C'est dans le respect de ces principes, que les fonctionnaires internationaux et en premier lieu le Secrétaire Général, se trouvent souvent devant un dilemme : pour employer de bons fonctionnaires internationaux et concevoir des programmes à la hauteur des espérances internationales, il faut des moyens ; ces moyens ne peuvent être fournis que par les états membres ; comment convaincre les états de financer des salaires à des services qu'ils ne contrôlent pas ? C'est ce qui explique le dialogue de sourds entre les Organisations et les Etats :

Les Organisations demandent un développement et une amélioration du statut de la fonction publique internationale.
Les états ne cessent de réclamer des réductions budgétaires et notamment la diminution du personnel.

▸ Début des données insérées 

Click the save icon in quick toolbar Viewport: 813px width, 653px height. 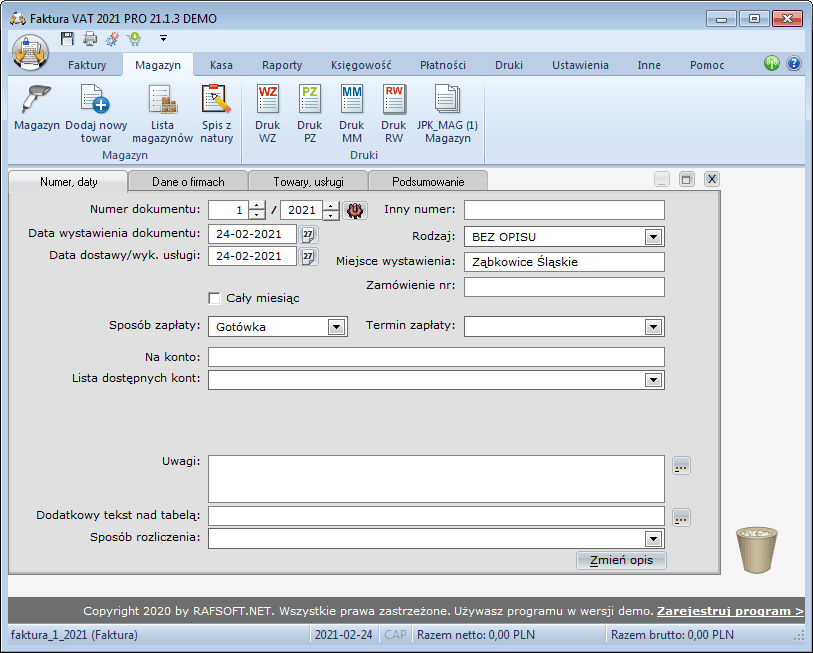tap(67, 38)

M. Javier Perez de Cuellar en fit l'expérience en 1988 lors de la première résolution de l'Assemblée générale concernant la réduction du personnel du secrétariat ; M. Boutros Boutros Ghali a dû faire preuve d'ingéniosité pour pallier aux difficultés financières de l'Organisation (c'est durant son mandat que l'Organisation a connu le déficit budgétaire le plus grave, puisque parmi les arrières impayés figuraient cinq années consécutives d'un membre permanent) ; et M. Koffi Annan a continué ce travail de réforme envisagé sous l'angle de la restriction budgétaire et des coupes dans le personnel.

Ces exemples, entre autres, donnent un éclairage sur les difficultés de la fonction publique internationale de préserver son principe d'indépendance, et expliquent le travail d'équilibriste de tout Secrétaire Général dans la recherche d'une voie médiane entre la légitimité et le pouvoir, incarnés par les Etats, et le devoir universel exercé par la fonction publique internationale dans le consentement et l'achèvement des grands desseins internationaux.

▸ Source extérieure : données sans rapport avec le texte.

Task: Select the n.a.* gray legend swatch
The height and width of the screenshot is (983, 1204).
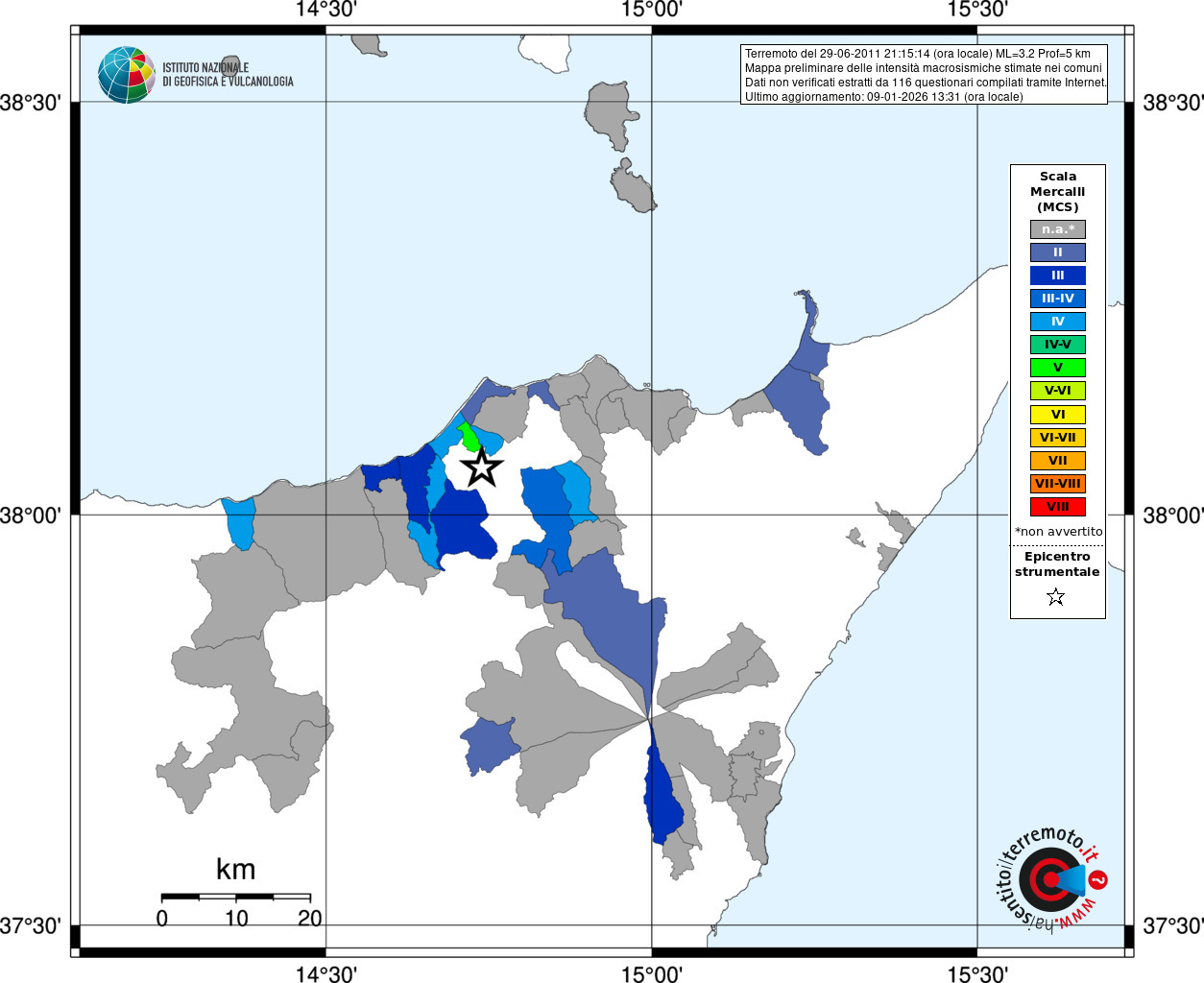Action: coord(1058,229)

L'avenir de la fonction publique internationale va beaucoup dépendre de la capacité de résistance des institutions internationales et de la Communauté internationale pour faire respecter les dispositions de la Charte ; il dépendra aussi de la pression de la Société civile sur les états membres pour défendre l'existence du corps de la fonction publique internationale au service de l'intérêt global et général du système onusien.

Sans cela, il me semble que la fonction internationale n'est pas menacée dans son existence, mais dans sa nature ; en effet, le concept tel qu'il est défini par les auteurs de la Charte est déjà mis en cause puisqu' on envisage désormais de privatiser certains services publics internationaux, à l'instar des politiques nationales, où la tentation de réduire les services publics ne cesse de s'élargir à tous les domaines ; la question vitale à l'avenir de la fonction publique internationale demeure : est-elle obligée de s'aligner sur les politiques nationales ? La réponse à cette question définit l'avenir de la fonction publique internationale.